## [REQUESTS]
• 1. Decide whether each statement agrees with the restaurant review. Answer yes or no, and quote the words of the text that decide it. (a) The outdoor patio was open on the night of the visit. (b) Cheese, sliced vegetables and herbs came with the bread. (c) The menu gives traditional names for the dishes.
• 2. In one to three sentences, explain why the diners needed a minute to get through the menu, using the reason the restaurant review gives.
• 3. Print the part of the restaurant review starting with "There seem to" and going on through "wade through it.".

## [SOURCE PASSAGE]
_ _ _ _ _

Any weirded-out feelings of food dread start to evaporate when we step off the private elevator (yes, private elevator), into the restaurant however. It smells lovely. I always think you can’t go wrong if the place you’re about to eat has yummy smells, so there’s that in their favour. The restaurant is small, with round tables and cushy banquette seating. There’s an outdoor patio section as well that unfortunately isn’t available the night we arrive, but I’m already thinking of the potential cool-weather dawdling that could occur there.

There seem to be more servers than clients when we arrive, even with the place over half full. We’ve barely settled down amongst the cushions before two different people arrive to see if we want anything, and before we’ve had a chance to glance at the menu, the waiter is hovering. The menu itself is large, with traditional names for dishes, so it takes us a minute to wade through it.

While we figure it out, yet another server wafts over with a plate of bread and another of cheese, sliced vegetables and herbs. The bread looks like a cross between bubble wrap and pizza crust, but it’s actually delicious and clearly fresh from the oven. The waiter tells us we’re to wrap the different vegetables and herbs in the bread ‘Iranian style’. Well ok. Although I’m not too keen on a lot of it, the soft cheese wrapped in the warm bread is lovely. Half way through the existing bubbly round of bread, and another waiter (we’re up to six at this point) arrives with a second portion – this one a little on the overly-done side.

_ _ _ _ _

## [DATASET SECTION]
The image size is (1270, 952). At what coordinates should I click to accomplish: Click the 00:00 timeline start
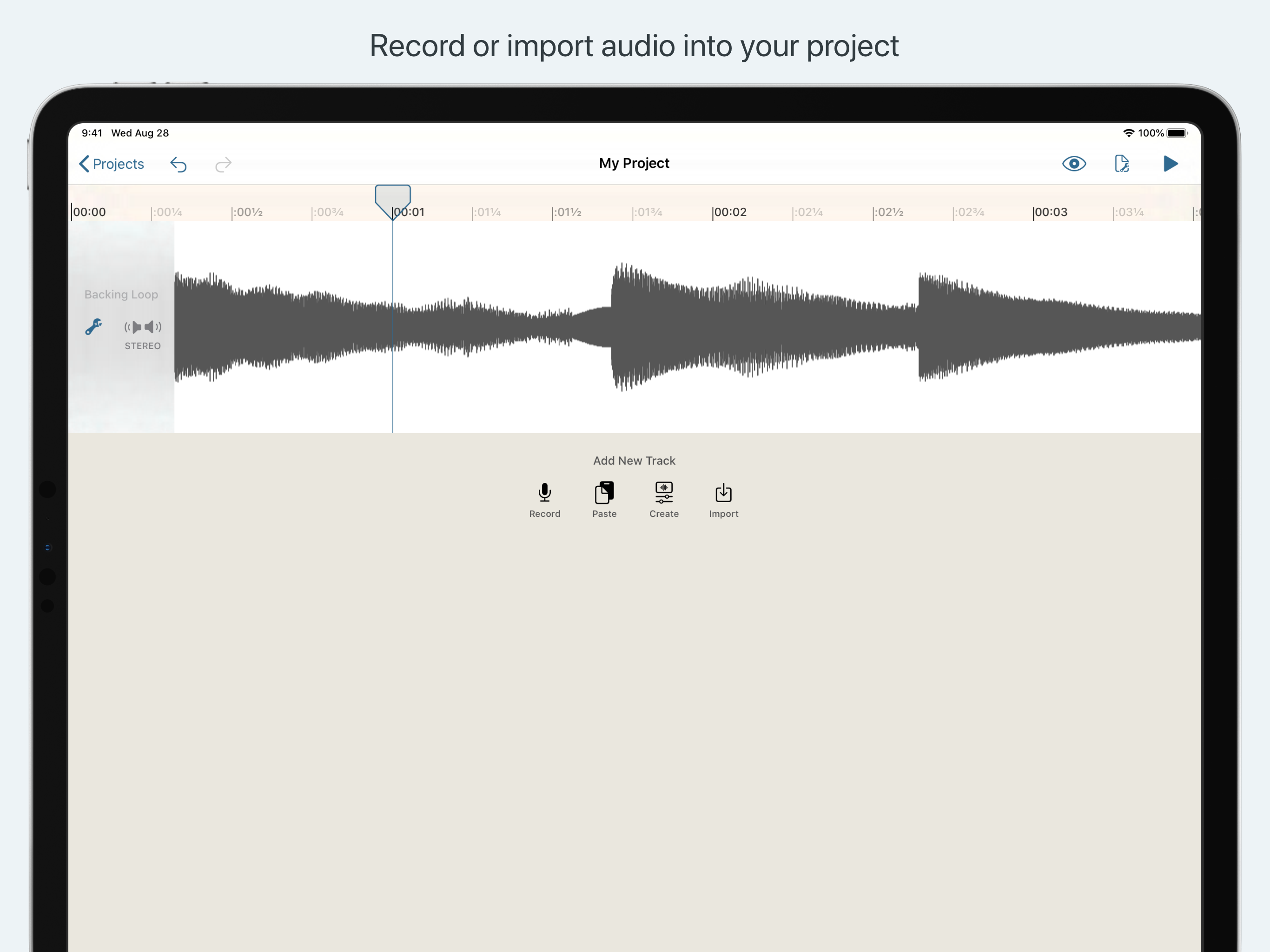(x=89, y=212)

_ _ _ _ _

## [REPLIES]
• 1.
(a) No: "There’s an outdoor patio section as well that unfortunately isn’t available the night we arrive"
(b) Yes: "a plate of bread and another of cheese, sliced vegetables and herbs"
(c) Yes: "The menu itself is large, with traditional names for dishes"

• 2. The menu is large and uses traditional names for its dishes. Working through it therefore takes them a minute.

• 3.
There seem to be more servers than clients when we arrive, even with the place over half full. We’ve barely settled down amongst the cushions before two different people arrive to see if we want anything, and before we’ve had a chance to glance at the menu, the waiter is hovering. The menu itself is large, with traditional names for dishes, so it takes us a minute to wade through it.